How to Use Social Media to Build Your Wellness Coaching Business

Should you use social media to grow your coaching business? Find out how to build a community and your purpose-driven business on social media.
Happy female health coach sharing over social media

Are you just in it for the “likes”, or do you have a strong strategy behind your social media efforts?

Social media is an essential tool to help you build your health coaching business. But there’s a vast difference between using social media for personal use vs. using it to build your brand.

For starters, there are fewer cat videos.

But the main difference between personal and business use of social media is this:

Social media marketing can help you increase awareness for your brand, bring in qualified leads, and keep existing clients engaged.

Here’s how to get started.

Crafting an Effective Social Media Strategy

Professional marketers begin their strategies by documenting their desired outcome. In other words, they start with the end in mind.

Marketing guru and author of Social Marketology, Ric Dragon, recommends starting with the following four objectives for any efficient social media marketing strategy:

  1. increase brand awareness
  2. generate leads
  3. provide service and support
  4. offer reputation management

How to Increase Awareness

Building an audience and increasing brand awareness is the first step to finding coaching clients online. So how do you build a social media audience for your coaching business?
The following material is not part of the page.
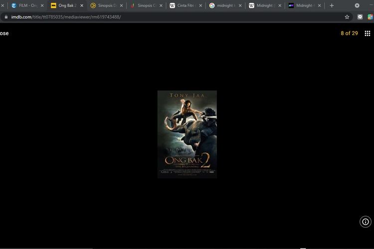Close the Ong Bak 2 tab

82,5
Post Content that Entertains

Let’s face it: social media is a primary source of entertainment for most adults. Your potential clients spend a considerable amount of time each week (up to 8 hours or more) seeking entertainment on social networks.

And that’s not all. Most social media users are multitasking at the same time.

A 2012 survey conducted by market research firm Penn Schoen Berland reported 66% of people watch TV while they are social networking.

“Entertaining” content doesn’t mean you have to find your inner comic or join your teenager in the latest Tik Tok dance craze.

If your content is relevant or thought-provoking to your intended audience, you’ll have the opportunity to catch their attention and increase brand awareness.

Post Content that Inspires

Do you remember the ALS Ice Bucket Challenge? It spread through social media like wildfire in 2014, earning over $115 million in donations and increased awareness of Amyotrophic lateral sclerosis.

The campaign inspired people to take part in something bigger than themselves.

You don’t have to re-create the Ice Bucket Challenge to inspire people on social media. But you can inspire people to desire change in their lives.

Share inspirational stories of successful client transformations, before and after photos, and motivating quotes to inspire your audience into believing they can make a change.

Cultivating and sharing inspirational content on social media can solidify your reputation as an expert authority, earn trust, and increase brand awareness.

How to Generate Leads

Building an audience is great. Holy guacamole, those “likes” feel good! But “likes” don’t pay the bills. This is why a portion of your social media posts should be dedicated to lead generation.

Post Content that Educates and Informs

What do your customers want to know about your coaching service? What are the biggest questions you get asked as clients work to overcome their pain points and obstacles to optimal health?

One of the easiest ways to educate and inform your social media audience is to share blog posts and articles:

  • Share blogs you’ve published on your own website
  • Share articles and guest posts you wrote for publications or other websites
  • Share articles you find inspiring or from other experts you want to support

These types of posts may not garner the same amount of engagement as, say, a motivational quote or picture of your puppy. But what they can bring you is something far more valuable:

People who are interested in solving a specific problem or answering a particular question.

Plus, sending these potential leads over to your website provides lead generation opportunities galore.

But that’s a topic for another post.

Post Content that Spotlights Your Service

WARNING: Making this your primary social media objective is the #1 rookie mistake. Constantly posting or tweeting about your brand and service offerings can hinder your audience building.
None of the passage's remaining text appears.